3 Tigers among curators of BMA's ‘Guarding the Art’ exhibition

By Rebecca Kirkman on June 22, 2022

Baltimore Museum of Art security guard-curated show runs through July 10

Collage of three portraits in a museum
Sara Ruark ’15, Kellen Johnson ’22 and Bret Click are among 17 security officers who curated the Baltimore Museum of Art exhibition "Guarding the Art." (Christopher Myers / BMA)

The Baltimore Museum of Art (BMA) made waves across the art world and garnered international press with “Guarding the Art,” an exhibition curated by 17 of its security officers, on view through July 10.
Among the curators are three Towson University Tigers: Kellen Johnson ’22, Sara Ruark ’15 and Bret Click.
In what may be the first show of its kind, the officers collaborated with leadership and staff across the museum as guest curators to select and reinterpret works. For many of the guards, that meant highlighting works from artists with traditionally underrepresented backgrounds.

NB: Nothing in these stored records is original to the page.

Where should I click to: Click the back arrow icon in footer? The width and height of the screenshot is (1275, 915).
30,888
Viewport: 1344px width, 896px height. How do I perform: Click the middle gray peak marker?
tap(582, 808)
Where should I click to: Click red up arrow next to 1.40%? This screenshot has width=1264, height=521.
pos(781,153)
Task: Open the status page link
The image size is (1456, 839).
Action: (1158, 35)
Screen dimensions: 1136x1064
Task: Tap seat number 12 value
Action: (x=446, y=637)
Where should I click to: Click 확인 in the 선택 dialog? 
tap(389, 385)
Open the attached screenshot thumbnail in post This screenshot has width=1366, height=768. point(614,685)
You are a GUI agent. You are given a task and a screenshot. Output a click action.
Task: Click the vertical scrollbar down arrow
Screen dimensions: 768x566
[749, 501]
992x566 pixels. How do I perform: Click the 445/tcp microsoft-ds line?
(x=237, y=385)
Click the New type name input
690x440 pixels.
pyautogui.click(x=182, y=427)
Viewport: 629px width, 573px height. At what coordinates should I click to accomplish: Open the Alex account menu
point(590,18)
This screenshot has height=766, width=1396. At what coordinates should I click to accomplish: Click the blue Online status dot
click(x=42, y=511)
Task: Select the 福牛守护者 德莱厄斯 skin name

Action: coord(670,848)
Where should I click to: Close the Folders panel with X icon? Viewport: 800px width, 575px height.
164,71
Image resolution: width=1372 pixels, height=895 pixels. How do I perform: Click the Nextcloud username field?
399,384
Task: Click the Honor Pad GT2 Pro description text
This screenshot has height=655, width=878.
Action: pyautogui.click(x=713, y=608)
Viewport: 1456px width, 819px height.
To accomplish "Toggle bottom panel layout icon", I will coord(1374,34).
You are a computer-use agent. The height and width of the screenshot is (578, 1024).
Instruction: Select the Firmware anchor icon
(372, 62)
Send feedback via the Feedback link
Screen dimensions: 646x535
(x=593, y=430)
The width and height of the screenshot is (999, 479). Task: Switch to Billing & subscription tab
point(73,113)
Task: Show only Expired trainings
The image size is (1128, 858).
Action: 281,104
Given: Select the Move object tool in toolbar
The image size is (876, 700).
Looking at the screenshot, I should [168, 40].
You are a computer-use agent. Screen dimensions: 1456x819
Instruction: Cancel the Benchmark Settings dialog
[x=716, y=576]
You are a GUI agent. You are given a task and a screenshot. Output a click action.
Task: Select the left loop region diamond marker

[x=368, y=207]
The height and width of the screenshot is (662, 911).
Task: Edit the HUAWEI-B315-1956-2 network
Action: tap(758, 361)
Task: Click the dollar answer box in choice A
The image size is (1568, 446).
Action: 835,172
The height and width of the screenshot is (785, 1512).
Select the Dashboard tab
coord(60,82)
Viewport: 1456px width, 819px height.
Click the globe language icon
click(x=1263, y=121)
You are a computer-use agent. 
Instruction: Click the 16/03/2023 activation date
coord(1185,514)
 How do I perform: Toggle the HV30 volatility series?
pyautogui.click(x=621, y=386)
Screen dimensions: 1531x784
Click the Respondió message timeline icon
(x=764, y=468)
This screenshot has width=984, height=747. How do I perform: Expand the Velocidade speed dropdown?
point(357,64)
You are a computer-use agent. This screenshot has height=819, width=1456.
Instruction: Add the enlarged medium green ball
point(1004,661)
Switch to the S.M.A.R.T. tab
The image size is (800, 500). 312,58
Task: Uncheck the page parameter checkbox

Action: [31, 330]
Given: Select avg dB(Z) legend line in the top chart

Johnson, who has worked at the BMA for nine years, graduated from TU in May with a music degree and concentration in voice performance.

“What we all wanted to do was go into the collection, the catalogs, and find works that people would not have seen before, especially when it comes to works by women, people of color, works that haven’t been seen in the museum but have been sitting in storage for decades," says Johnson.
During the process, they conducted object research, determined the scope of the exhibition, contributed to installation design, the catalog, visitor tours and other public programs. 

For Johnson, guest curating was an opportunity to merge his classical musical training and knowledge of art.
“My process for selecting the objects for the exhibition came from a very unique classical voice major viewpoint,” says Johnson. “I asked myself, if these paintings could sing, what would these paintings sound like?”
He selected two paintings that reflect his musical interest: Max Beckmann’s “Still Life with Large Shell” (1939), which features the artist’s wife, Mathilde, who was a violinist and singer, and Hale Woodruff’s “Normandy Landscape” (1928), which reminds him of African American spirituals and French art songs. He was also pleased to learn that Woodruff received fellowships to move to Paris, demonstrating that there was support for Black artists that came before him.

As part of coverage highlighting the exhibition, Johnson and his colleagues have been interviewed by The New York Times, The Wall Street Journal, NPR, and People magazine as well as appeared as a guest on the TODAY show, CBS Sunday Morning, and the Kelly Clarkson Show, where Clarkson described “Guarding the Art” as “one of the most talked about exhibitions in the country.”

Click, who studied art history at TU in 2018, says acting as a guest curator gave him an appreciation for the behind-the-scenes work that goes into an exhibition. 
He also hopes it gives more recognition to museum guards.
“We’re always in the picture, but you may not notice us,” he says. “Guarding the Art” gives visitors the chance to see art from a new perspective. “Until now, they never thought about asking the people who spend all day watching the art. We notice things that the curators, the people in conservation, haven’t realized.”

Click chose “Entry into the Ark” (c. 1575-80), attributed to Italian artist Jacopo Bassano, because he enjoys interacting with visitors who take a moment to observe the monumental painting. He often provides clues for them to find intriguing details missed by the casual observer.
He hopes the exhibition inspires other museums to follow in the BMA’s footsteps. “There are a lot of people who love art and have interesting perspectives to share.”
Ruark, who majored in electronic media and film at TU, says the exhibition has brought a sense of unity, camaraderie and access to the museum.
“We've gotten more people in the community comfortable coming in the doors,” she says, noting that the exhibition inspires more understanding among the works of art and their connections to the people in the institution. 
She also hopes it inspires visitors to interact with the guards. “When people go into museum, they can talk to a guard and have a wonderful conversation and make the experience more fruitful.”